POJ 1650 Integer Approximation

Integer Approximation

Time Limit: 1000MS		Memory Limit: 65536K
Total Submissions: 5081		Accepted: 1652

Description

The FORTH programming language does not support floating-point arithmetic at all. Its author, Chuck Moore, maintains that floating-point calculations are too slow and most of the time can be emulated by integers with proper scaling. For example, to calculate the area of the circle with the radius R he suggests to use formula like R * R * 355 / 113, which is in fact surprisingly accurate. The value of 355 / 113 ≈ 3.141593 is approximating the value of PI with the absolute error of only about 2*10^-7. You are to find the best integer approximation of a given floating-point number A within a given integer limit L. That is, to find such two integers N and D (1 <= N, D <= L) that the value of absolute error |A - N / D| is minimal.

GIVEN INFORMATION:
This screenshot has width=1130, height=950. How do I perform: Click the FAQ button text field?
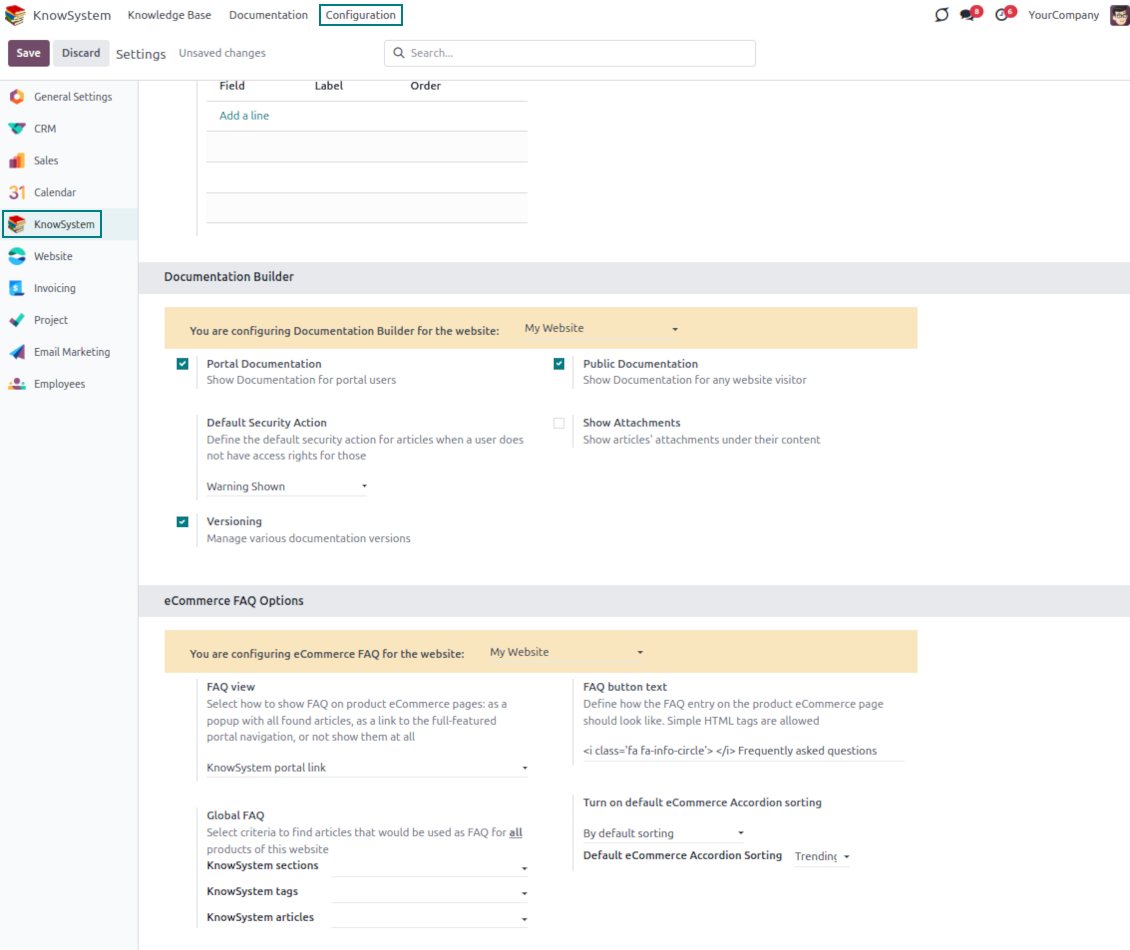[x=742, y=751]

SHORT TASK:
In the problem description, rewrite the passage that starts with "POJ 1650 Integer" and ends with "D| is minimal.", changing every "floating-point" to "non-integer".

RESULT OF THIS TASK:
POJ 1650 Integer Approximation

Integer Approximation

Time Limit: 1000MS		Memory Limit: 65536K
Total Submissions: 5081		Accepted: 1652

Description

The FORTH programming language does not support non-integer arithmetic at all. Its author, Chuck Moore, maintains that non-integer calculations are too slow and most of the time can be emulated by integers with proper scaling. For example, to calculate the area of the circle with the radius R he suggests to use formula like R * R * 355 / 113, which is in fact surprisingly accurate. The value of 355 / 113 ≈ 3.141593 is approximating the value of PI with the absolute error of only about 2*10^-7. You are to find the best integer approximation of a given non-integer number A within a given integer limit L. That is, to find such two integers N and D (1 <= N, D <= L) that the value of absolute error |A - N / D| is minimal.